After that, Mr. Melton sat in the front of the classroom waiting for the day to end so he could join his carpool and leave behind his career as a teacher. I sat in the back of the classroom as five classes of high school students alternatively crawled in and out of the first-floor windows to socialize or invested their energies in igniting the fire-retardant bulletin boards.

Oddly, I found myself and my calling in that stressed and stressful place. Not on a single day after my tenure began did anyone use the window as an escape hatch, and I never again saw matches come out of pockets. Still, I had a recurring nightmare for a couple of months prior to the start of school over the next 35 years in which students made merry in the classroom while I seemed capable only of watching the mayhem.

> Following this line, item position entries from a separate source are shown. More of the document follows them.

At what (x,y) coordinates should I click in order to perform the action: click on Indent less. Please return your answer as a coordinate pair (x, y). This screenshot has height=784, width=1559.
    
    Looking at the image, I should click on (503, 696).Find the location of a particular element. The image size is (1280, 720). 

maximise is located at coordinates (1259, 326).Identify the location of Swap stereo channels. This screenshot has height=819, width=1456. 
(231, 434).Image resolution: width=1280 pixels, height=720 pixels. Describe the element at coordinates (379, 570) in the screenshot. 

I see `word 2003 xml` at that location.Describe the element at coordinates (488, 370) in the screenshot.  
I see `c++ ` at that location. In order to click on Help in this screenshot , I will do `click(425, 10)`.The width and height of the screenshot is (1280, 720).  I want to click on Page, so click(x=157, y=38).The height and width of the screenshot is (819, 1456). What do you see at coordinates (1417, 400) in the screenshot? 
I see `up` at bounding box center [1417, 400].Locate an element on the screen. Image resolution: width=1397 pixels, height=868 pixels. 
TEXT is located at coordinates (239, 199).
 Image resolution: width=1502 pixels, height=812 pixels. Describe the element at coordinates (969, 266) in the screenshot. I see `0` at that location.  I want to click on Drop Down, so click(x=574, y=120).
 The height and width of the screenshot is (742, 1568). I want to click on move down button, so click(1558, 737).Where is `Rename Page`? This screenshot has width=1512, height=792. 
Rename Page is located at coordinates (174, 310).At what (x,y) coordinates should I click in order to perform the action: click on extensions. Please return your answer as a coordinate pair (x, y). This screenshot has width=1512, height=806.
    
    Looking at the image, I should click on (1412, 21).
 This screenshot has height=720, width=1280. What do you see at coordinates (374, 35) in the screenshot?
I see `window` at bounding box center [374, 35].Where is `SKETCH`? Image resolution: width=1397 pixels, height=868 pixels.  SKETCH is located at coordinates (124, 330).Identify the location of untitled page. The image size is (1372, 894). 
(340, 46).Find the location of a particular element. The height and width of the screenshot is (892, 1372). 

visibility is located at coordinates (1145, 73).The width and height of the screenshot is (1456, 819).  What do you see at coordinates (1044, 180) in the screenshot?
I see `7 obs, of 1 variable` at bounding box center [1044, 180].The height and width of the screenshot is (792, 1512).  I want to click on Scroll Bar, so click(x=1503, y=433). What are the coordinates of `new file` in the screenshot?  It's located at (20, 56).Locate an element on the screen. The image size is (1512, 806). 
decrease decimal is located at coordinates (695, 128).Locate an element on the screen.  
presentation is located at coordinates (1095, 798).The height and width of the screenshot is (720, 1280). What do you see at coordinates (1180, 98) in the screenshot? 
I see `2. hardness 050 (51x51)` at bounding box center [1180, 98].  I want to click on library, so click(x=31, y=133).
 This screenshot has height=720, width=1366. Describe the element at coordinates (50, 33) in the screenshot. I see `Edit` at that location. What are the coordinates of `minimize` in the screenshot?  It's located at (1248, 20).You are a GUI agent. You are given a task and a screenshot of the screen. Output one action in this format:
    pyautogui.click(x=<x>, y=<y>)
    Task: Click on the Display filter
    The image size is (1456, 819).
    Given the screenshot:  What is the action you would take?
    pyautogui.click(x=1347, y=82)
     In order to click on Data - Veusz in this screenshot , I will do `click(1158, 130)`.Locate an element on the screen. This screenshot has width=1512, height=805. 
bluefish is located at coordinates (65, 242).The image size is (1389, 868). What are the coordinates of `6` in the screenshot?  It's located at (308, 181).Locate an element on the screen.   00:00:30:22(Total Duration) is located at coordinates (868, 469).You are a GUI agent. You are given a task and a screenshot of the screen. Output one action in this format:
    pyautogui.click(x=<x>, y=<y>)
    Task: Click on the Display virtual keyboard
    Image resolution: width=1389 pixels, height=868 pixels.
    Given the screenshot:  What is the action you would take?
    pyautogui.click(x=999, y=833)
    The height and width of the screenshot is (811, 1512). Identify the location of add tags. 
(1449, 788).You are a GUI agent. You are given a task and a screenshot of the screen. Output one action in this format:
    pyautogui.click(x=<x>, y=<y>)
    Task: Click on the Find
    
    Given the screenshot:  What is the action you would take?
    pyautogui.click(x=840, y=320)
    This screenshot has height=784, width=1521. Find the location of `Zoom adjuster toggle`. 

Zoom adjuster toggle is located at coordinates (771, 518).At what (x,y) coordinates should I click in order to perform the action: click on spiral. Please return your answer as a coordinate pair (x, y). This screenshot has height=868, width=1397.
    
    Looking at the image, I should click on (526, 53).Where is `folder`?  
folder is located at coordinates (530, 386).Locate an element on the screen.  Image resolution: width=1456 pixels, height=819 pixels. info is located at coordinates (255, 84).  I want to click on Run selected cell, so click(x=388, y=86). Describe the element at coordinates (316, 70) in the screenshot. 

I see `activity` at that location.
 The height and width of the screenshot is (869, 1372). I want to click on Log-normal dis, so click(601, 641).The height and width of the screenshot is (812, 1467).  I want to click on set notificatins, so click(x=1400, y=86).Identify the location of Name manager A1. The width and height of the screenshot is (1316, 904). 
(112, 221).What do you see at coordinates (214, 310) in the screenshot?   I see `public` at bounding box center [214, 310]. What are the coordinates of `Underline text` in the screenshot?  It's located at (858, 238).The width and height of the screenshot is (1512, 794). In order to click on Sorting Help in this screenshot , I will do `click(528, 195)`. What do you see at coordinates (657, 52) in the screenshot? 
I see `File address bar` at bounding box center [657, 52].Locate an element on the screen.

These days, I have a different dream for a different time. I construct it during waking hours—between work responsibilities, as the morning begins, or as the day wanes into sleep. The students I see in this dream are the COVID kids: the ones who will begin 2nd grade hoping for their first normal school year ever; the 9th graders who never had a normal middle school year; the high school seniors who hope this one year might magically prepare them for the world ahead. I see, too, the teachers who taught for months at the outset of the pandemic in uncharted territory, trying to normalize life for their students as their own lives were shaped by fear, self-doubt, and exhaustion.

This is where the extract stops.